M's the word: Is buy-one-get-one-free the best we can do?

What pharma marketing needs now is an emotionally uplifting campaign that will explode onto the primary care scene



We were talking about business. As usual, I made a statement about the industry based on no evidence at all.

I remember having a really difficult time driving sales with a low-potency topical steroid.

I told my manager that we should discount our topical steroid in hospital.

Dermatologists would start to use it because it was cheaper and different from the product the patients were taking when they arrived in his clinic.

Further, each prescription generated by a dermatologist would be turned into six when the script got back to the GP.

I had absolutely no data to support this, but it turned into folklore, then fact and it has a sort of smack of truth.

So this time, my comment was that pharmaceuticals in primary care are dead.

I asked my learned colleague what was the last primary care launch he could recall, and he was stuck.

I built on my advantage, with a tirade on the number of primary care products that are losing exclusivity in the coming three years, Lipitor and Diovan being the first two I could think of.

Unless the follower compounds are well differentiated, they will lose share when the leader goes generic.

So your period of exclusivity is not linked to your patent, but to the shortest patent of your competitive set.

If you scan the wire services, all the discussion topics are about secondary or tertiary care product launches for orphan diseases or micro-sliced market segmentsmore accurately, slivers, where a population can be defined either by desperation or resistance to conventional treatment and an emotional pitch can be made for a high price, which will turn a small volume product into a billion dollars.

Treatment-resistant gout, pulmonary hypertension, restless leg syndrome, muscular dystrophy, multiple sclerosis, resistant hypertension ... You get the picture.

So is this the panacea for a pharmaceutical companys health? I think not. It is a get out for lazy marketers.
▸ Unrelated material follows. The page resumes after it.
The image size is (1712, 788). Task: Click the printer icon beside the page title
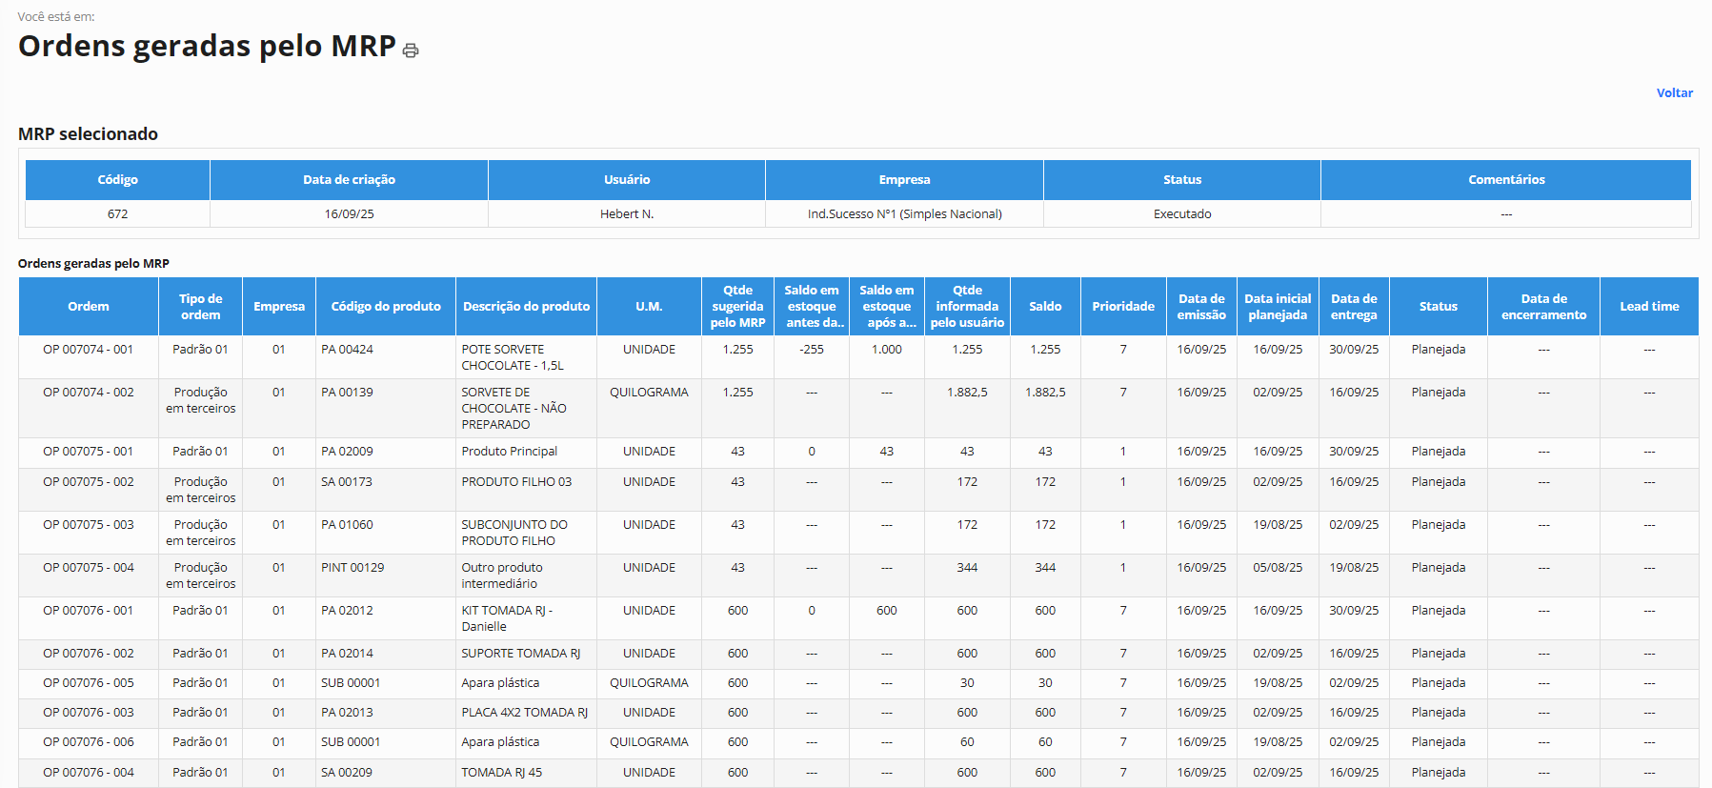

You hope you can fly below the radar for long enough to get onto the market, scoop the pool, and have inertia on your side to defend your pile when competitors arrive.

Let me show you what I mean.

No one would deny that beta interferon was a breakthrough for multiple sclerosis.

It has moved the specter of the wheelchair back by at least 10 years.

But as a delegate at an MS congress last year, I was depressed to see drugs differentiate on the basis of the thickness of the needle.

I suppose you could say that the beta interferons have lived their life and should now give way to other drugs.

Perhaps I should consider this to be a masterful way of extending life for these great products.

But whatever, it does not give me much hope for the science (or art?) of marketing.

I hope someone out there is working on a potential launch for a major disease and preparing a good, well thought through campaign that will explode onto the primary care market, complete with poster child graphics and an emotionally uplifting story.

Easy to do for cancer, but surely not beyond the wit of man to do for osteoarthritis or depression.

Because without that sort of excitement, we will not change the landscape, we will not lift our image.

We are doomed to BOGOF (Buy One Get One Free) as I was in my early days in marketing.